Problem statement >> Retype character for character the listing lines from the one containing "Where should I" through the one containing "[x=137, y=51]", both ends included.

Input material >>
▬▬▬▬▬▬▬▬▬▬

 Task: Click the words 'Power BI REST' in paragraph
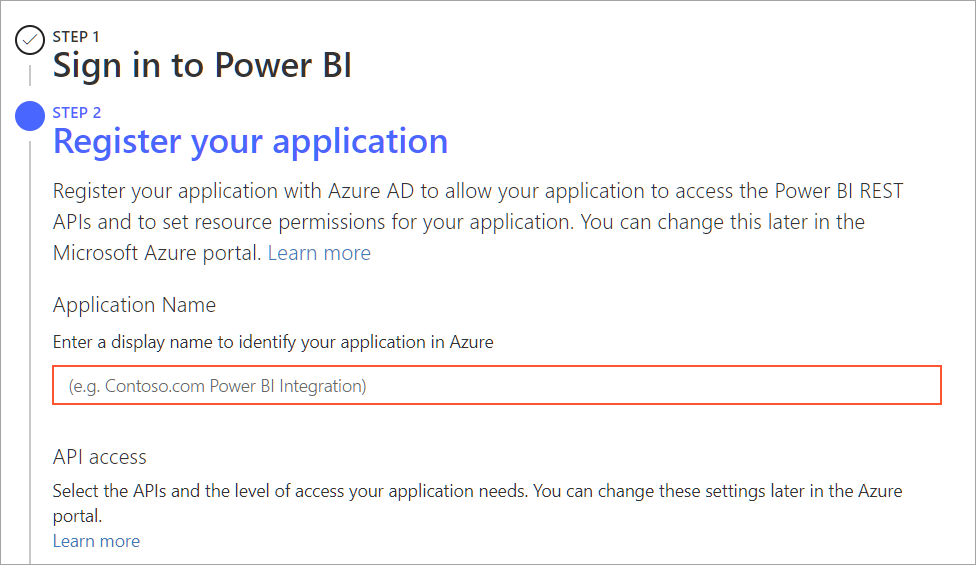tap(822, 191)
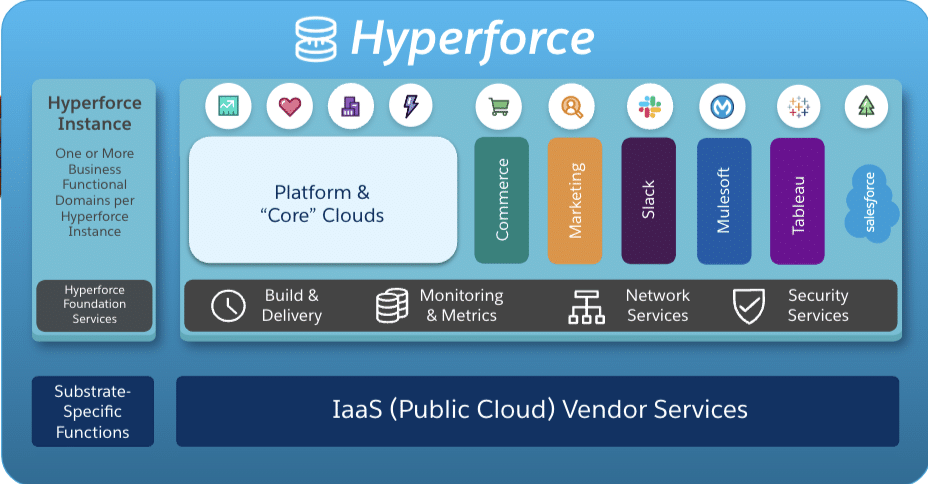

▬▬▬▬▬▬▬▬▬▬

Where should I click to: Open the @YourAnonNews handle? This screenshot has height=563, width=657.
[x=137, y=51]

▬▬▬▬▬▬▬▬▬▬

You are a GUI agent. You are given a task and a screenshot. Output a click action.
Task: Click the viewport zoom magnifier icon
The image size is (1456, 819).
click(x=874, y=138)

▬▬▬▬▬▬▬▬▬▬

Correct output >>
Where should I click to: Open the @YourAnonNews handle? This screenshot has height=563, width=657.
[x=137, y=51]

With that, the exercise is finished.